Guthrie: Tratado 6,7 (IV,8,7) — A natureza da alma é de um tipo intermediário

THE SOUL’S NATURE IS OF AN INTERMEDIATE KIND.

7. As there are two kinds of being (or, existence), one of sensation, and the other intelligible, it is preferable for the soul to live in the intelligible world; nevertheless, as a result of her nature, it is necessary for her also to participate in sense-affairs. Since she occupies only an intermediate rank, she must not feel wronged at not being the best of beings. Though on one hand her condition be divine, on the other she is located on the limits of the intelligible world, because of her affinity for sense-nature. She causes this nature to participate in her powers, and she even receives something therefrom, when, instead of managing the body without compromising her own security, she permits herself to be carried away by her own inclination to penetrate profoundly within it, ceasing her complete union with the universal Soul. Besides, the soul can rise above the body after having learned to feel how happy one is to dwell on high, by the experience of things seen and suffered here below, and after having appreciated the true Good by the comparison of contraries. Indeed the knowledge of the good becomes clearer by the experience of evil, especially among souls which are not strong enough to know evil before having experienced it.

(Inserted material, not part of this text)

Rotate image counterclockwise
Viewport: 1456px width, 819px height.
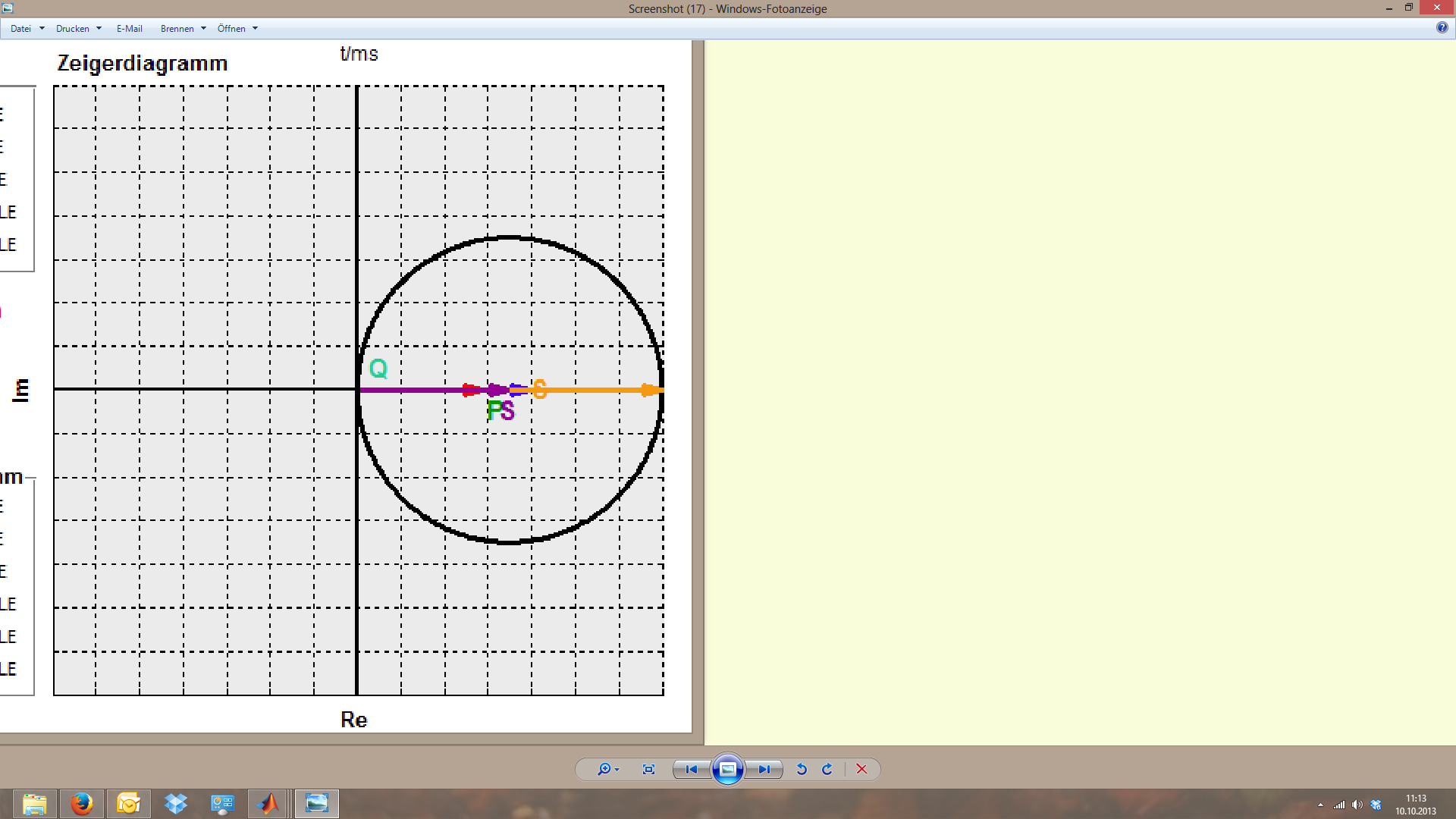(802, 769)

THE PROCESSION OF INTELLIGENCE IS AN EXCURSION DOWNWARDS AND UPWARDS.

The procession of intelligence consists in descending to things that occupy the lowest rank, and which have an inferior nature, for Intelligence could not rise to the superior Nature. Obliged to act outside of itself, and not being able to remain self-enclosed, by a necessity and by a law of its nature, intelligence must advance unto the soul where it stops; then, after having communicated of itself to that which immediately follows it, intelligence must return to the intelligible world. Likewise, the soul has a double action in her double relation with what is below and above her. By her first action, the soul manages the body to which she is united; by the second, she contemplates the intelligible entities. These alternatives work out, for individual souls, with the course of time; and finally there occurs a conversion which brings them back from the lower to the higher natures.

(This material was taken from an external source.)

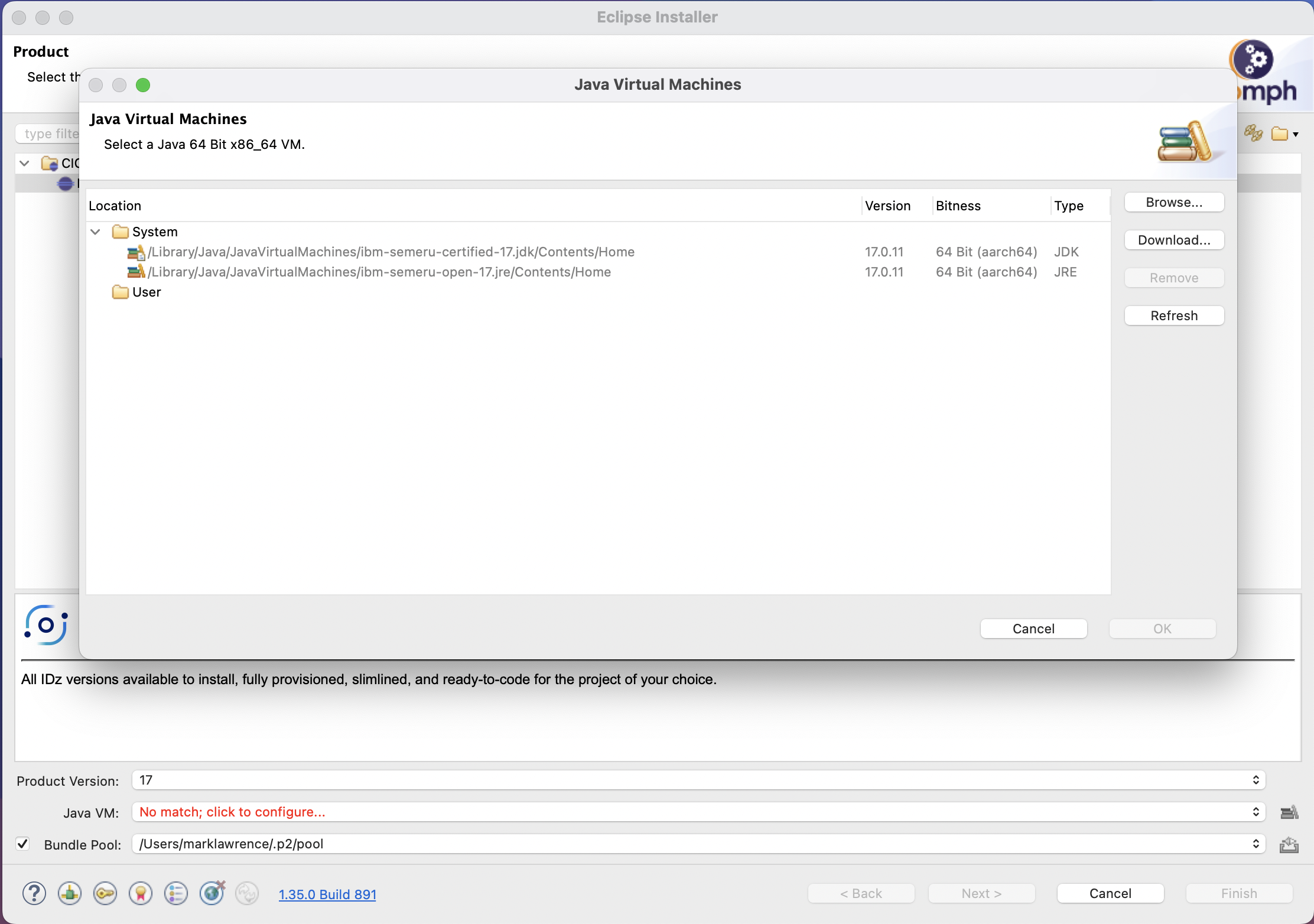Select the ibm-semeru-open-17.jre entry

THE UNIVERSAL SOUL, HOWEVER, IS NOT DISTURBED BY THE URGENCIES BELOW HER.

The universal Soul, however, does not need to busy herself with troublesome functions, and remains out of the reach of evils. She considers what is below her in a purely contemplative manner, while at the same time remaining related to what is above her. She is therefore enabled simultaneously on one side to receive, and on the other to give, since her nature compels her to relate herself closely with the objects of sense.

GUTHRIE, K. S. Plotinus: Complete Works: In Chronological Order, Grouped in Four Periods. [single Volume, Unabridged]. [s.l.] CreateSpace Independent Publishing Platform, 2017.